Top of DATASET ENTRIES

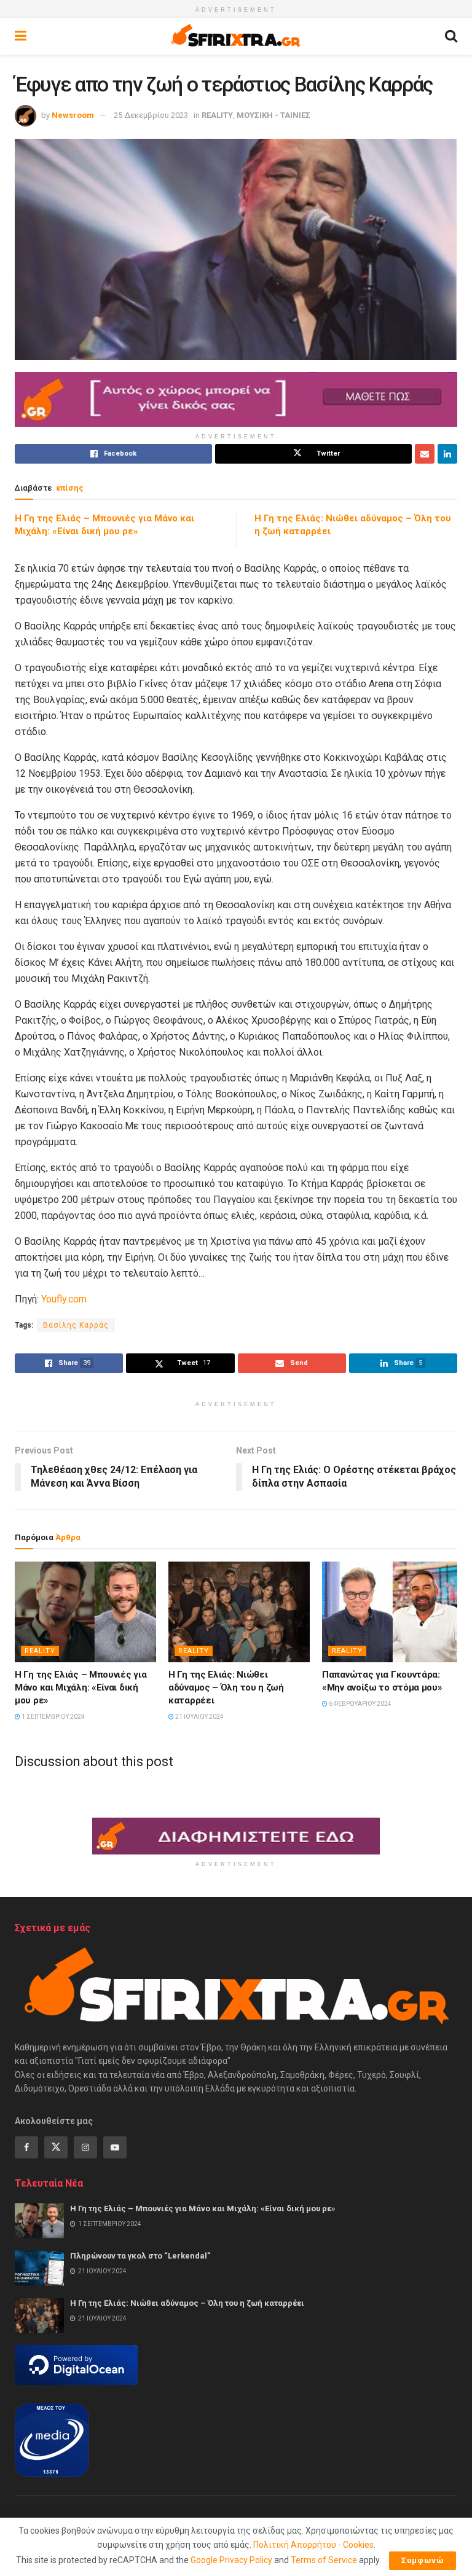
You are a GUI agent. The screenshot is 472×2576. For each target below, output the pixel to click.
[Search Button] (451, 36)
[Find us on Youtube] (115, 2147)
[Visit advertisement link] (236, 399)
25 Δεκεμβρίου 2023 (151, 115)
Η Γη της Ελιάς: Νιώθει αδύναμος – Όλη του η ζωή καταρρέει (226, 1687)
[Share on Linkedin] (447, 454)
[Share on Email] (425, 454)
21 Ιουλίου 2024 (199, 1716)
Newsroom (73, 115)
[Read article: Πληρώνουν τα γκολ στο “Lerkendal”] (39, 2268)
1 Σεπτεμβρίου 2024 (52, 1716)
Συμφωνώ (422, 2560)
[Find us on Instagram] (85, 2147)
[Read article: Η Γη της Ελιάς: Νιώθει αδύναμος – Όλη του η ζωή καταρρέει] (239, 1612)
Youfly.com (64, 1299)
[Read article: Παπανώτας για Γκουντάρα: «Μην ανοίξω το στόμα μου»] (392, 1612)
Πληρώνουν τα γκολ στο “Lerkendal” (140, 2255)
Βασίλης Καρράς (76, 1325)
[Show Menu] (20, 36)
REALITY (217, 115)
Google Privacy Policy (231, 2560)
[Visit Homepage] (235, 36)
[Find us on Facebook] (26, 2147)
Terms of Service (324, 2560)
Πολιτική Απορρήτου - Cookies (313, 2545)
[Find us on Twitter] (56, 2147)
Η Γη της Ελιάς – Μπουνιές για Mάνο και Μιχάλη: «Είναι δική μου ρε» (80, 1687)
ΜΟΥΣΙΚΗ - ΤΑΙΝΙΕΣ (273, 115)
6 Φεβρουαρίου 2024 (359, 1703)
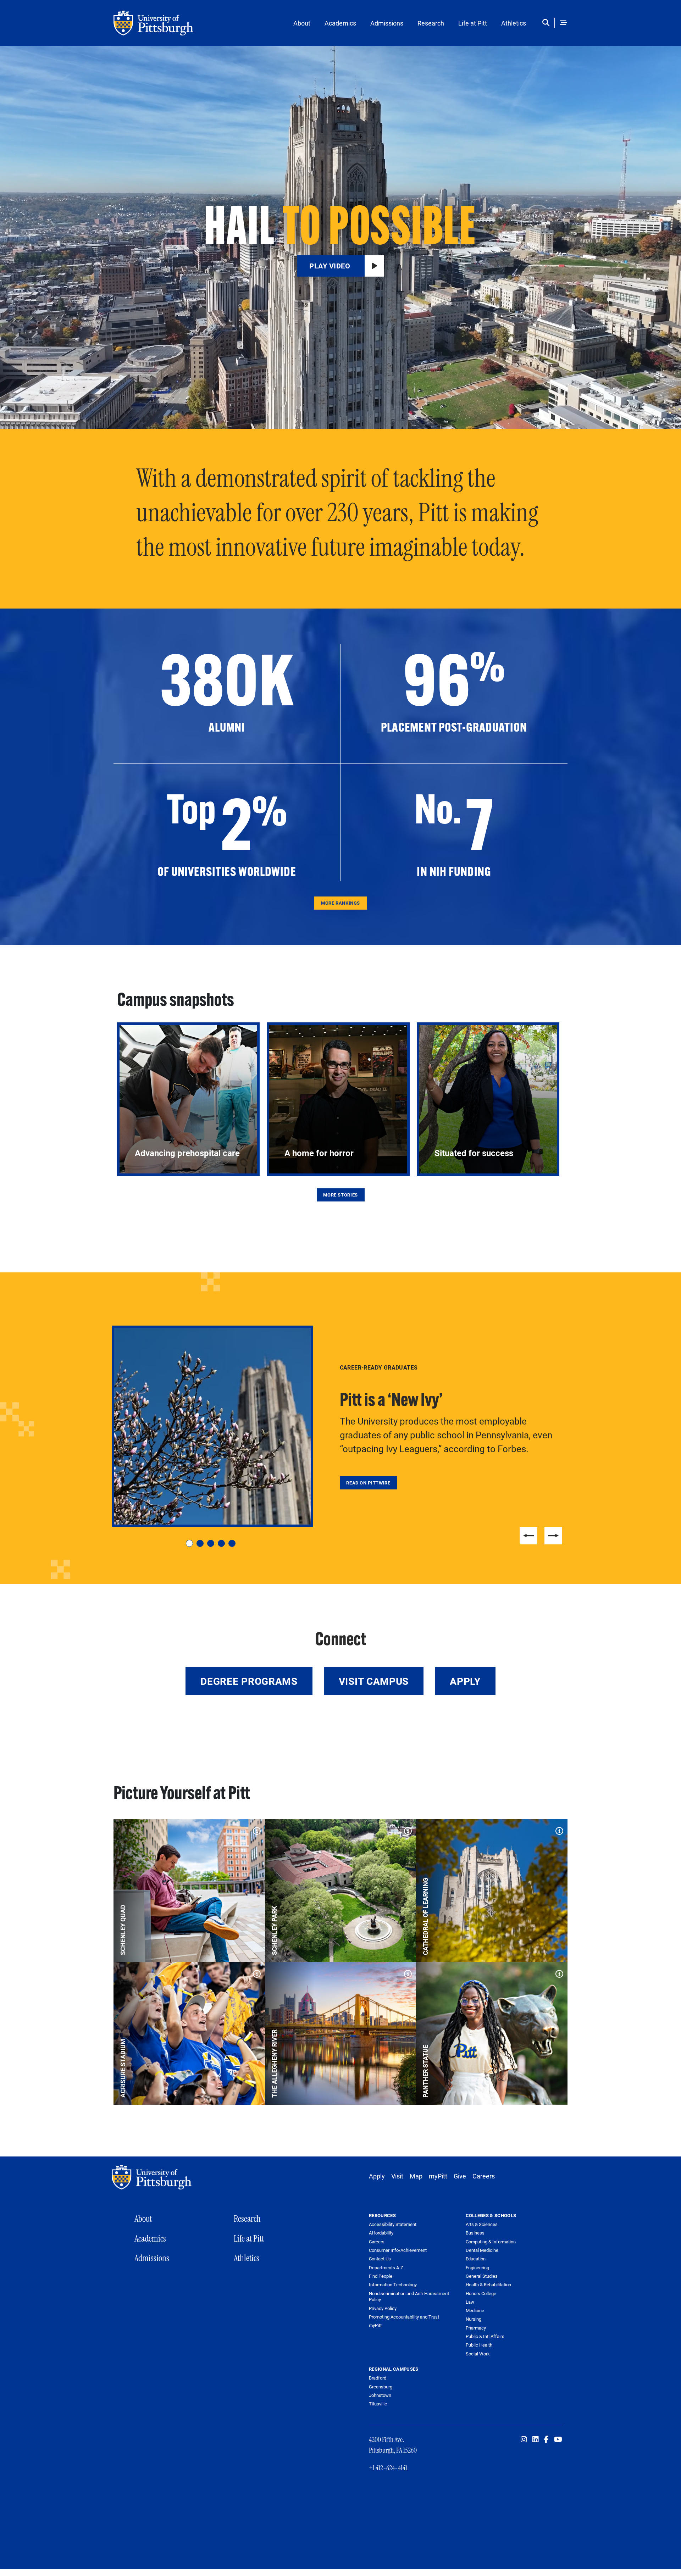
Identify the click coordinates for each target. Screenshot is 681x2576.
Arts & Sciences (482, 2224)
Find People (380, 2276)
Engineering (477, 2267)
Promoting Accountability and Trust (404, 2317)
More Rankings (340, 903)
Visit (397, 2176)
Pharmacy (476, 2328)
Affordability (381, 2233)
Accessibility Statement (392, 2224)
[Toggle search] (547, 23)
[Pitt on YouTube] (558, 2439)
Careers (483, 2176)
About (301, 23)
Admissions (386, 23)
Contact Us (380, 2259)
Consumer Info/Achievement (398, 2250)
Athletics (513, 23)
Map (416, 2176)
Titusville (378, 2403)
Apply (465, 1681)
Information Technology (393, 2285)
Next (553, 1535)
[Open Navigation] (563, 23)
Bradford (377, 2378)
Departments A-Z (386, 2268)
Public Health (479, 2345)
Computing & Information (491, 2241)
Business (475, 2233)
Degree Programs (249, 1681)
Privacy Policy (383, 2308)
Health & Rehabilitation (488, 2284)
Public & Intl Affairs (485, 2336)
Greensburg (380, 2386)
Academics (340, 23)
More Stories (340, 1195)
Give (460, 2176)
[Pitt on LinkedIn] (535, 2439)
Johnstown (380, 2395)
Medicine (475, 2310)
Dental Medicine (482, 2250)
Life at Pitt (472, 23)
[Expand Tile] (255, 1829)
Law (470, 2302)
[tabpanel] (340, 1426)
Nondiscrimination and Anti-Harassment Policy (409, 2297)
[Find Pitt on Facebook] (546, 2439)
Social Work (478, 2353)
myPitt (438, 2176)
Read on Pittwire (368, 1483)
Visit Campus (374, 1681)
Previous (528, 1535)
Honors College (481, 2293)
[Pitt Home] (153, 2177)
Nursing (473, 2319)
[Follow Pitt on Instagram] (524, 2439)
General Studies (482, 2276)
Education (476, 2258)
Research (430, 23)
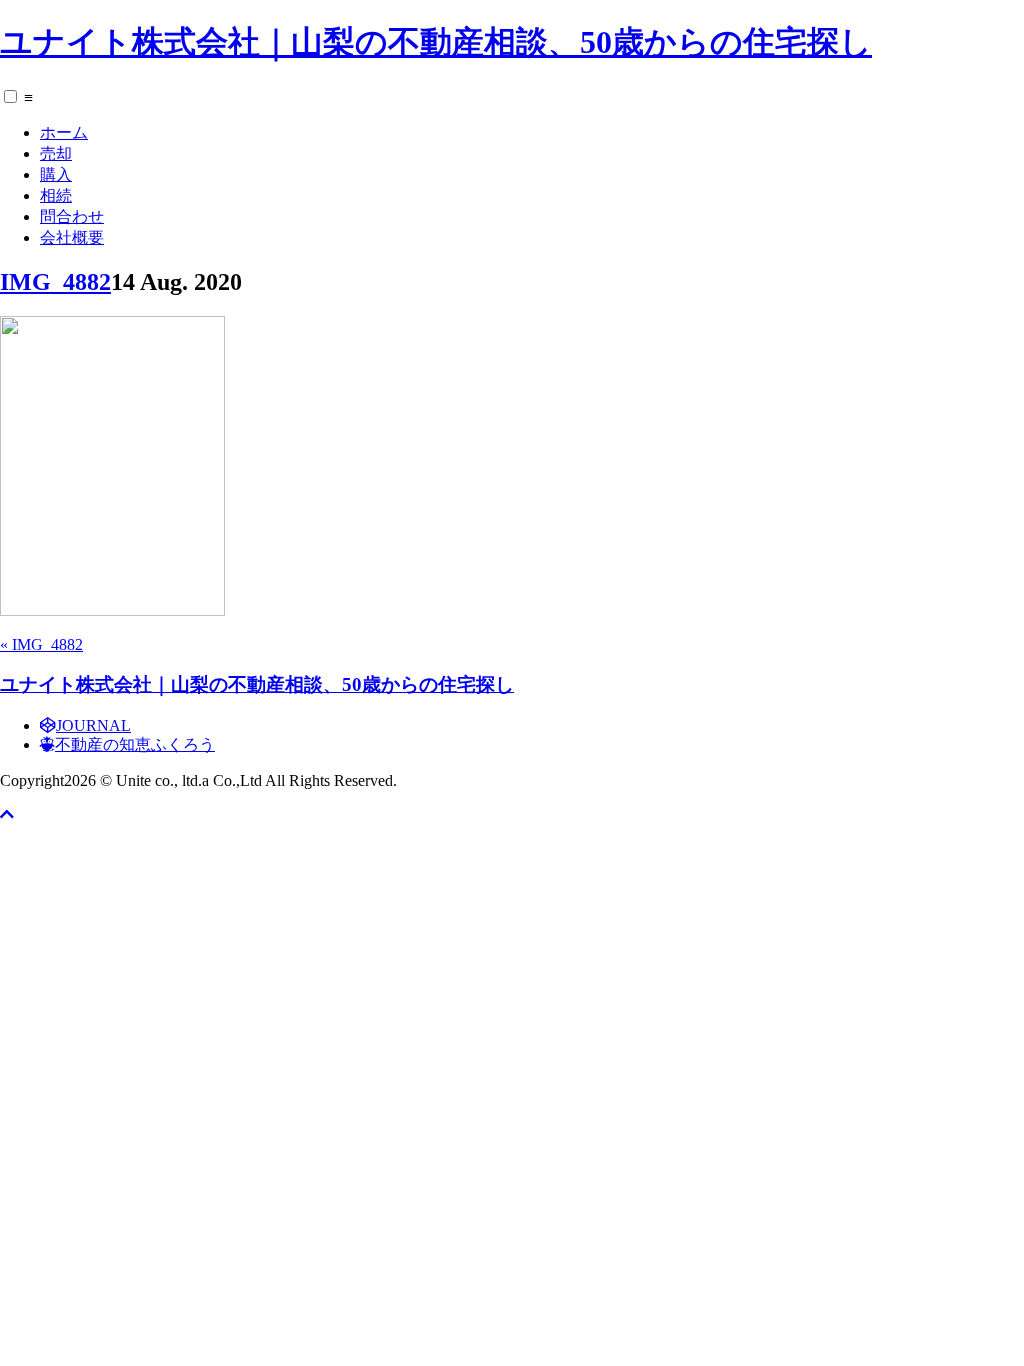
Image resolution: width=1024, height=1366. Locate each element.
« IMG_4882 (41, 644)
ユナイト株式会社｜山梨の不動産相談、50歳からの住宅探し (436, 42)
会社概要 (72, 237)
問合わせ (72, 216)
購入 (56, 174)
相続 (56, 195)
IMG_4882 (55, 282)
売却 (56, 153)
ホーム (64, 132)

Bottom of DATASET ENTRIES

### TASK DETAILS
Only lines holding the word "each" are wanted; list them all from the material.

### RESPONSE
You are a GUI agent. The screenshot is 472×2576. For each target below, output the pixel to click.
Identify the click coordinates for each target. Screenshot is 681x2576.
Image resolution: width=1024, height=1366. Locate each element.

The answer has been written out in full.